O romance “V.” seria “uma vingança” de Pynchon contra Lilian Laufgraben, que o trocou por um dentista. Em seguida, passou a namorar Mary Ann Tharaldsen, que era mulher de um amigo, David Seidler. “Pynchon era bem introspectivo. Não queria se comunicar com ninguém, exceto comigo”, contou Mary Ann, de 80 anos, à repórter. Dormia de dia e trabalhava à noite. “Não rolava ter uma relação assim.” A artista plástica Chrissie Wexler figura entre as ex-namoradas do escritor. Também era casada. Seu ex-marido, Jules Siegel, sustenta, num artigo, que o autor de “O Arco-Íris da Gravidade” era “sensível e rápido” na cama (ao escrever, não parece tão sensível nem rápido). Chrissie Wexler contesta o cornudo (talvez “lento” na cama): “Era maravilhoso, bastante charmoso, um tipo meio Romeu. Parecia um amante italiano, muito, muito sexy, e gentil”. Ela afirma que o escritor teria tentado mas desistiu de ser hippie. “Ele gostava demais de trabalhar.”

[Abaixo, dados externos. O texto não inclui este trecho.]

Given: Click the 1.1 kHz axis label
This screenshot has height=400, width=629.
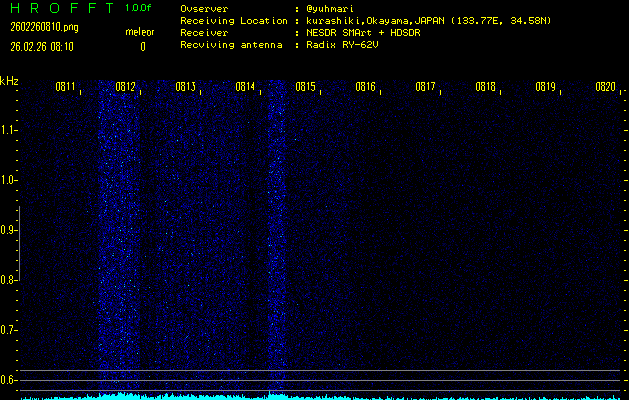Looking at the screenshot, I should pyautogui.click(x=9, y=130).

Pynchon é casado com Melanie Jackson, sua agente literária e mãe de seu filho. Ao ser abordado por repórteres inconvenientes, trata-os com grosseria. James Bone, do “Times” londrino, seguiu o escritor e estendeu a mão para cumprimentá-lo. “Tire a porra desta mão de perto de mim!”, vociferou. Mesmo seguido por jornalistas, o escritor anda pelas ruas de “Nova York”. Sou jornalista, mas admito: “Oh, bicho chato!”

Descobrir Pynchon por meio de seus conhecidos antigos revela alguma coisa substancial sobre sua obra? Muito pouco, quase nada. A jornalista não diz, mas certamente se inspirou na reportagem de Gay Talese — na qual, mesmo sem falar com o cantor Frank Sinatra, traçou-lhe um perfil preciso, ao desnudá-lo por meio daqueles que o cercavam — para compor o micro perfil de Pynchon. Nos Estados Unidos, terra das biografias, é possível que alguém esteja escrevendo a do escritor de “Mason & Dixon”. Faltou à reportagem, mas não era seu objetivo, a exposição de como a obra de Pynchon é bem examinada pela crítica americana, inclusive por Harold Bloom, um dos admiradores de sua prosa enviesada e profunda e densamente enraizada na cultura americana.

A Companhia das Letras lança o mais recente romance de Pynchon, “O Último Grito” (584 páginas, tradução de Paulo Henriques Britto). “Quem quiser saber a opinião de Pynchon sobre política americana, o 11 de Setembro e seus vizinhos de apartamento pode simplesmente ler o romance”, afirma a ótima Natália Portinari.